It took two years to strip the interior of the building back to its original elements, removing nearly 40 tons in layers of drywall, plywood and plaster. This care allowed us to recover pieces of original millwork and construction lumber re-used when modifications were made, along with ritual objects and other fragments of the building's past.

Where possible we recovered sequences of wallpaper, paying special attention to newspaper used to underlay some layers which provided dates for the wallpaper. Dated wallpaper layers also helped identify when interior partitions were added and removed (mainly in the upstairs and downstairs store).

We were extremely fortunate for the efforts of Eric Rebiere, an avid metal detectorist. In 2012 he volunteered to scan areas of ground we would be excavating in restoration of the building. Aside from the many metal finds, he has also painstakingly re-assembled many ceramic objects from pottery fragments.

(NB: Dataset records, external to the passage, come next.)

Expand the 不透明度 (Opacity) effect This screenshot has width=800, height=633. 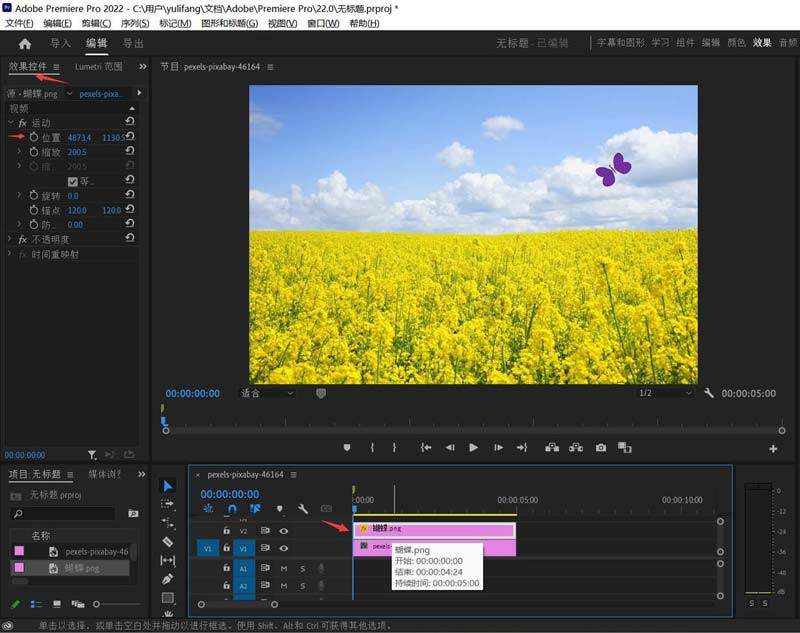10,240
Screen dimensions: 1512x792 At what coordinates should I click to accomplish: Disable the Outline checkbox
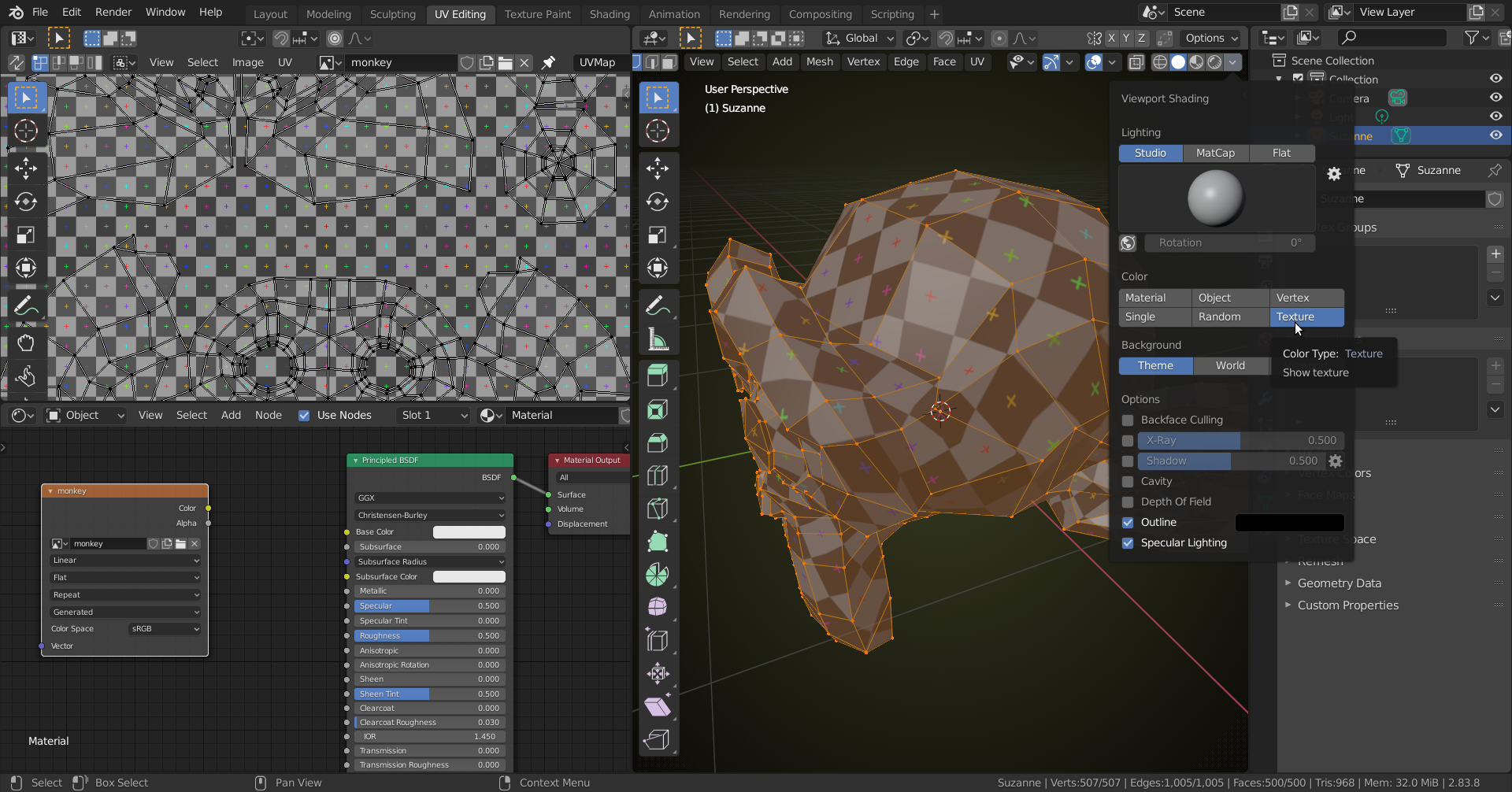(1128, 523)
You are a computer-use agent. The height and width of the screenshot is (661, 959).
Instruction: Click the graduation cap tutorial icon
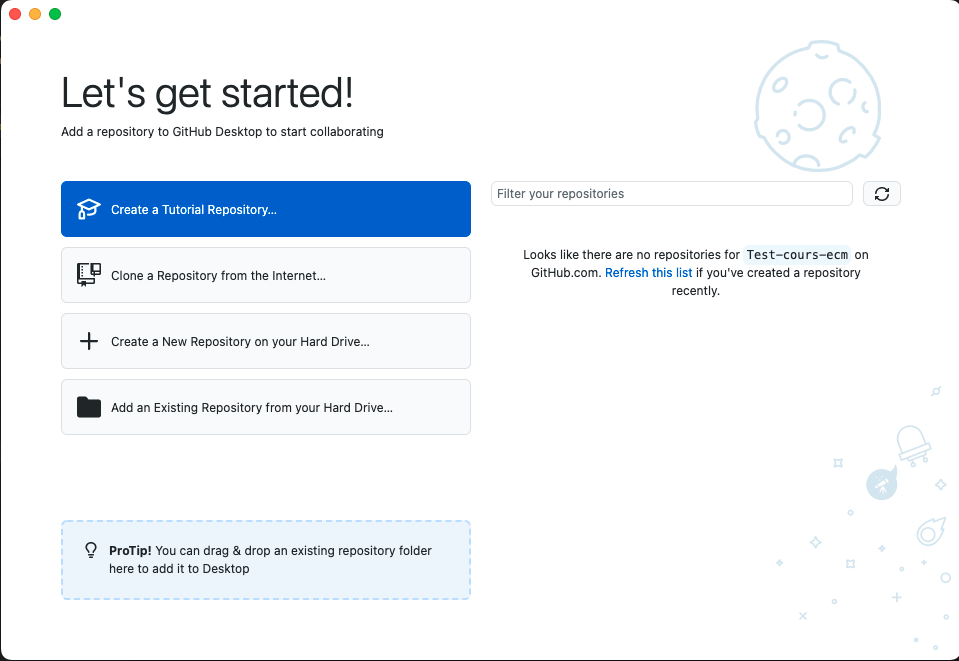tap(89, 210)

We recovered tokens and buttons from around the foundation wall. Under the basement floor we found keg spigots and whiskey bottles from tavern days, and many pottery fragments spanning from the mid-18th century through to turn-of-the-century hotel ware.

Particularly on the plank walls of the store, there was extensive graffiti dating from about 1830 through to 1854. After this time the plank walls were wallpapered.

Finally, sections of timbers too rotten to keep in the building were sent to the Cornell Tree Ring Laboratory in Ithaca, NY. The results of dendrochronology show all the timbers of the building were felled in the winter of 1816/1817.